1984 Kitabının/romanının -Senaryosu Film olarak da çekilmiş olan- yazarı, ana karakteri/kahramanı Winston Smith’i, Gelecek yıllarda, 1984, “Doğruluk Bakanlığı”nda çalışan bir memur olarak bize anlatıyor kitapta. Kitabın yazarı George Orwell. Winston odada bulunan, çalıştığı yerde, bir borudan, kendisine gönderilen yazıları daha önce yazılmış olanların, eski bilgilerin yerine yeniden yazıyor. Yani, asli görevi olayları ve tarihsel dokümanları, bilgileri değiştiriyor. İşinden memnun, işini iyi yapan biridir. Ama bir gün Winston için herşey değişir. Tüm olacaklar Winston’un antika eşyalar satan bir dükkandan, yaprakları yumuşacık bir defter ve mürekkepli kalem almasıyla başlar. Bu özel defteri günlük yapmaya karar verir. “Tele Ekran”dan görülmeyecek şekilde saklandıktan sonra günlüğünü yazmaya başlar ve artık o düşüncelerini yazmaya cesaret edebilmiş bir düşünce suçlusudur. Suçu “Büyük Birader” diye biri olmadığını, devleti yönetenlerin tarihle oynadıklarını, insanların kandırıldığını düşünmesidir. Bu düşüncelerini doğrulayacak kaynak, ona inanacak kişi arayışına girer.

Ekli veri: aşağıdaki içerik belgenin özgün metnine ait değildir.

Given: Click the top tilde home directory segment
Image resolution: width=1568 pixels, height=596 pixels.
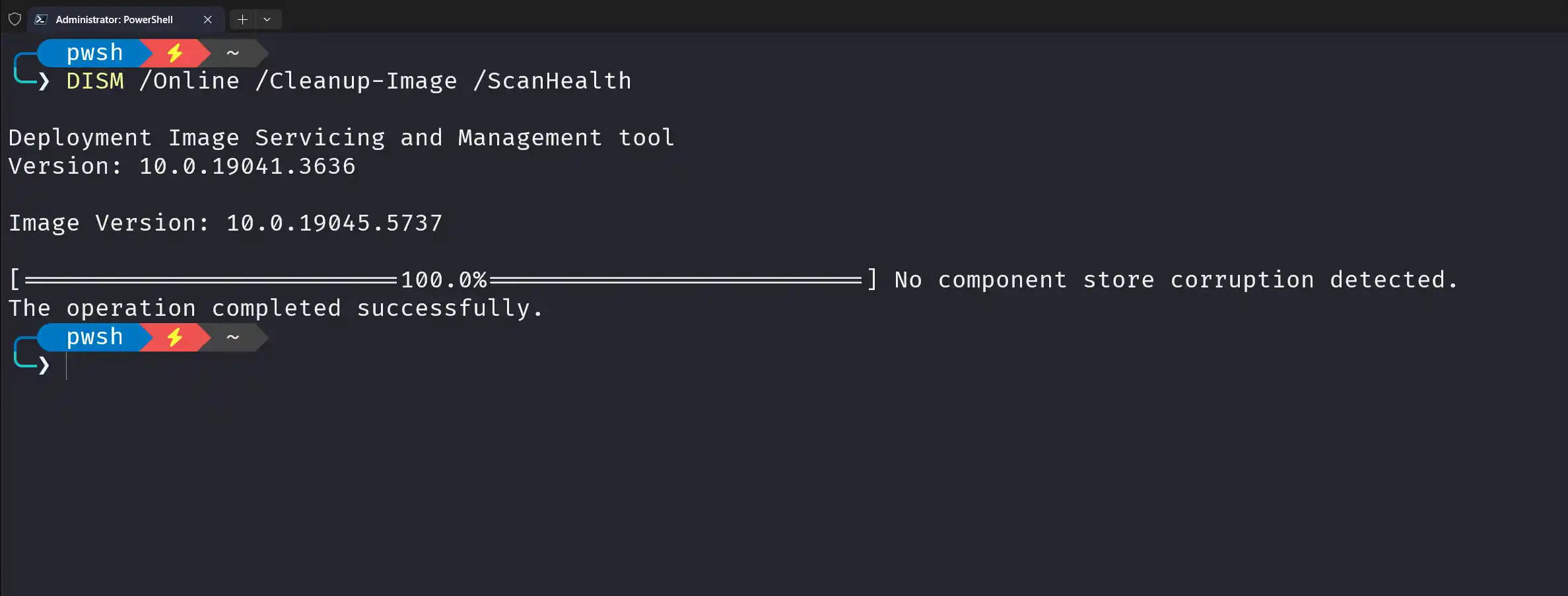Looking at the screenshot, I should tap(232, 53).
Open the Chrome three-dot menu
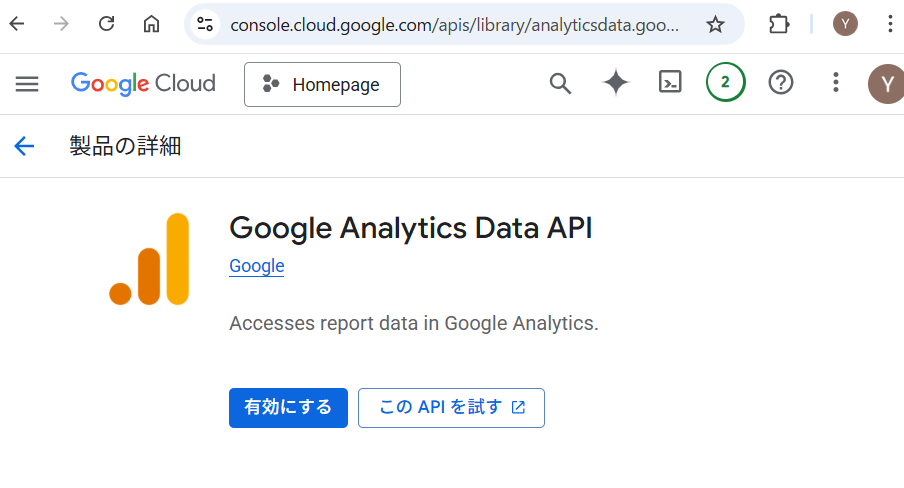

“Doğruluk Bakanlığı”nda çalışan “Anti-Sex” adlı örgütün üyesi olan Julia ve devletin önemli adamlarından olan O’Brien’in da kendisiyle aynı düşünceleri paylaştıklarını düşünür. Kısa bir süre içinde de bu düşüncelerini doğrulayan üç kağıt eline geçer. Birini Julia gizlice avucuna sıkıştırmıştır ve içinde “Seni Seviyorum” yazmaktadır. Julia da artık düşünce suçlusudur çünkü birini sevmiştir. Julia ile birlikte “düşünce polisi”nin olmadığı gizli yerlere giderler ve Winston’un uzun seneler önce* ayrıldığı ama resmiyette eşi olan kadını aldatırlar. Bu gizli buluşmalarında hatırladıkları geçmişlerini paylaşır, kendilerince mutlu olurlar. İkinci kağıdı ise O’Brien, “Yeni Konuş” için yapılacak sözlüğe katkıda bulunmasını bahane ederek “tele ekran”ın gözü önünde ona vermiştir ve içinde O’Brien’in adresi yazmaktadır. O’Brien’in evine Julia ile beraber gittiklerinde, O’Brien, Winston ve Julia’ya yemin ettirir ve bir kaç gün içinde onlara bir kitap ulaştıracağını bu kitabı okuduklarında merak ettikleri şeylerin cevabına ulaşacaklarını söyler. Üçüncü kağıt ise ona yapması gerekenleri anlatan borudan düşer. Bu kağıt zaman içinde borunun içinde sıkışmış, tarihin değiştirildiğinin kanıtı olan bir fotoğraftır. Fakat Winston bu fotoğrafın kıymetini tam olarak anlayamadan el alışkanlıyla tarihin yok edildiği, ateşe atar.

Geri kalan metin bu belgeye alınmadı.